No matter which kind of meatballs you make, there are many ways to serve them. Sometimes I offer them as an appetizer, threaded onto rosemary skewers. I might whip together hummus, Greek yogurt and cumin for a dip. Probably everyone’s favorite is meatballs al pomodoro. The color red is a universal symbol of love, passion and happiness, so that’s how I suggest you serve them on Valentine’s Day, whether you are feeding kin, friends, or lovers.

LAMB AND EGGPLANT MEATBALLS IN SIMPLE TOMATO SAUCE

Prep time: 40 minutes

Cook time: About 40 minutes

Total time: About 1 hour 20 minutes

Yield: 20 meatballs

INGREDIENTS

1 medium eggplant

1 cup day-old sturdy bread such as sourdough or country loaf, crusts removed and cut into 1/4-inch cubes (2 ounces trimmed weight)

1 egg

Scant 1 teaspoon fine sea salt

1/2 teaspoon freshly ground black or white pepper

1 large clove garlic, minced

1 pound ground lamb leg or shoulder

3 tablespoons minced fresh parsley

2 tablespoons fresh minced rosemary or 2 teaspoons dried crushed rosemary

Extra virgin or pure olive oil for frying

2 cups homemade meatless tomato sauce of your choice

DIRECTIONS

1. Preheat an oven to 400 F.

2. Grease a baking sheet lightly with olive oil. Cut the eggplant in half lengthwise and place each half face down on it. Roast about 30 minutes, until it is entirely collapsed, soft and lightly charred on the cut side. Meanwhile, place the bread cubes in a shallow soup bowl and cover with water. Soak until moistened, several minutes. Drain and squeeze excess water from the bread.

3. When the eggplant is cool enough to handle, cut off the stem. Chop finely.

4. In an ample mixing bowl, whisk together the egg, sea salt, pepper and garlic. Stir in the prepared bread cubes. Use your hands to break them up until they are well blended with the egg mixture. Add the chopped eggplant, ground lamb, parsley and rosemary. Using your fingers, mix the ingredients together without overworking them. If you have time, chill the mixture before forming the meatballs; this step can help you shape it into perfectly round spheres, but it is not essential.

5. With wet hands, form the mixture into equally sized balls about 1 1/4 inches in diameter, no larger than golf balls.

6. Prepare a platter with two layers of paper towels next to the burner over which you will be cooking. In an ample skillet or frying pan, pour enough olive oil to cover the bottom of the pan and warm it over medium heat. Fry the meatballs in batches to avoid overcrowding; there should be plenty of room around each for proper searing. When they have developed a light crust and look golden brown, about 10 minutes, transfer them to the paper towels to drain. If necessary, drain off smoky oil and add fresh oil to the pan to prevent the bits that settle on the bottom from burning. Warm the oil once again and finish frying.

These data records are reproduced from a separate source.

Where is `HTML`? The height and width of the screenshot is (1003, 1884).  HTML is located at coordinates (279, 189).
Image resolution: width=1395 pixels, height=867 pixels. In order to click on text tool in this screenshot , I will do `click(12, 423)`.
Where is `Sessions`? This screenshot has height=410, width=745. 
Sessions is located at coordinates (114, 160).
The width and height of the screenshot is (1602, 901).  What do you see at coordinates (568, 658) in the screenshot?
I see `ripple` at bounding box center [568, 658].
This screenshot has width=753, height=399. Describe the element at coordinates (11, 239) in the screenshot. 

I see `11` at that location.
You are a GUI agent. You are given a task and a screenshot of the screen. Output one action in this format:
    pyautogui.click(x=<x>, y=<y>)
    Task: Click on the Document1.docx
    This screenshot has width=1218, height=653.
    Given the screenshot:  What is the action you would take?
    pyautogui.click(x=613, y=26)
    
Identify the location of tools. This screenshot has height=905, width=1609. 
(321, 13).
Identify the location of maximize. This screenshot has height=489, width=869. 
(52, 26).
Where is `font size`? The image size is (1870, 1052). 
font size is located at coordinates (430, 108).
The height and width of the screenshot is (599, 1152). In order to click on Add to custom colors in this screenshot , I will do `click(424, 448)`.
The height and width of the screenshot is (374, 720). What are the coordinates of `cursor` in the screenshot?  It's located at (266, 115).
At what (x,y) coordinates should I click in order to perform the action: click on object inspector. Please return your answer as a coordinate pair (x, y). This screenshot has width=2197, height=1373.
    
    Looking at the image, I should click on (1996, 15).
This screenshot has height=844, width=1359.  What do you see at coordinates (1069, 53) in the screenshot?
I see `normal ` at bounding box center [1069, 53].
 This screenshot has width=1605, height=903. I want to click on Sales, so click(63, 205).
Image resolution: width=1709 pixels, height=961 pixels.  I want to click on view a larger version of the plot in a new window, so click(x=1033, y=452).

7. If you are serving the meatballs in tomato sauce, warm it in a saucepan over medium heat and slip the browned meatballs into them. Cook them through, about 20 minutes. Serve at once. If you plan to make the meatballs in advance, cool and store them, with or without the tomato sauce, in a covered storage container in the refrigerator for up to 4 days. Alternatively, freeze them for up to 3 months.